After a couple of days I checked back to see that the scan had finished (it actually took about 3.3 days to complete oO):

Nmap done: 999795 IP addresses (999786 hosts up) scanned in 287936.81 seconds
Raw packets sent: 1740141 (76.566MB) | Rcvd: 326678 (15.301MB)

With the finished nmap scan data that is saved in all three formats, we can continue to extract the IPs from the nmap file and to randomize the obtained IP addresses, so that we do not send consecutive requests to the same network:

pi@raspberrypi ~/scan> cat gitdaemon.scan.nmap  | grep "scan report" | wc -l                                                                                                                                                                 
8549 

pi@raspberrypi ~/scan> cat gitdaemon.scan.nmap  | grep "scan report" | grep -oP "(\d+\.\d+\.\d+\.\d+)" | sort | uniq > gitport.ips

pi@raspberrypi ~/scan> cat gitport.ips.sorted | sort -R > gitport.ips

pi@raspberrypi ~/scan> wc -l gitport.ips
2690 gitport.ips 

The initially discovered 8500 domains map to only about 2690 IPs, so on average there are three websites that share a server in regards to open git daemon ports.
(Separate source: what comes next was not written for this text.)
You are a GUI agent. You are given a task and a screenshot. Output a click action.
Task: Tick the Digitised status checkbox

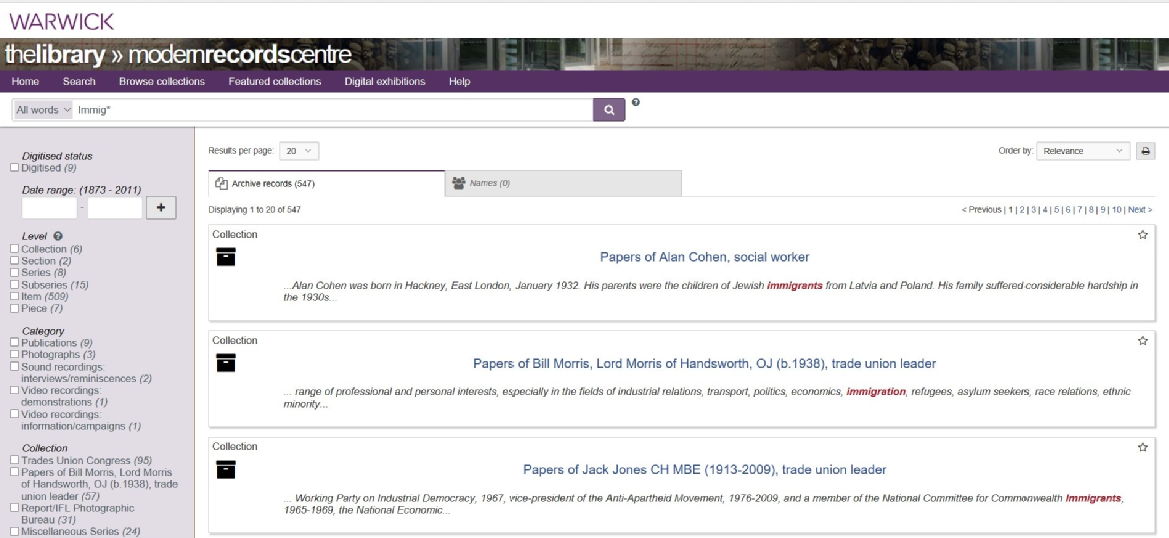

Afterwards we use the following fish "one-liner" to iterate over all IPs and try to clone a potentially configured repository name:

pi@raspberrypi ~/scan> cat gitport.ips | while read ip
    timeout -k 30s 15s git clone "git://$ip/" "./findings/$ip/" 2>&1 | tee -a output.log 
end

Apparently the git clone command does not have a timeout built in, so we use the timeout command to kill a clone process after 15 seconds (or 30 if it ignores the SIGTERM) if it hangs for some reason. The short timeframe might not be enough to clone huge repositories, but we would see those aborted clones in the log file and could then re-issue them.

As we do not know any (possible) repository names, we simply try to clone the default/root repository (/) if there is one. The whole process took about a whole night.

The results

Spoiler: There was not a single cloned repository in the ./findings/ directory, but let's have a look at some numbers and observations in this section anyway!

The output.log file contained several different error messages:

Cloning into './findings/XXX.ZZZ.YYY.QQQ'...
Cloning into './findings/XXX.ZZZ.YYY.QQQ'...
Cloning into './findings/XXX.ZZZ.YYY.QQQ'...

A huge chunk of the logfile contained these lines that indicate that we ran into a timeout and no cloning process happened. Maybe the nmap scan was not too reliable and/or our IP was already blacklisted (?)

Cloning into './findings/XXX.ZZZ.YYY.QQQ'...
fatal: read error: Connection reset by peer

About 600 times this error occurred and it seems to imply that the remote server reset the connection. A possible reason might be that there was a service on that port that is not a git daemon or something else that didn't want to talk to us.

Cloning into './findings/XXX.ZZZ.YYY.QQQ'...
fatal: unable to connect to XXX.ZZZ.YYY.QQQ:
XXX.ZZZ.YYY.QQQ[0: XXX.ZZZ.YYY.QQQ]: errno=Connection refused

39 times we received this error. Apparently we were refused to connect to the service.

Cloning into './findings/XXX.ZZZ.YYY.QQQ'...
fatal: remote error: access denied or repository not exported: /

More than 200 times we got this error telling us that we either do not have access to clone something or the specified repository does not exist. However, this at least seems promising and tells us that there seems to be some kind of git daemon running on the system.

Cloning into './findings/XXX.ZZZ.YYY.QQQ'...
fatal: Could not read from remote repository.

Please make sure you have the correct access rights
and the repository exists.

Exactly 36 times we got this error message stating a similar thing to the previous error message.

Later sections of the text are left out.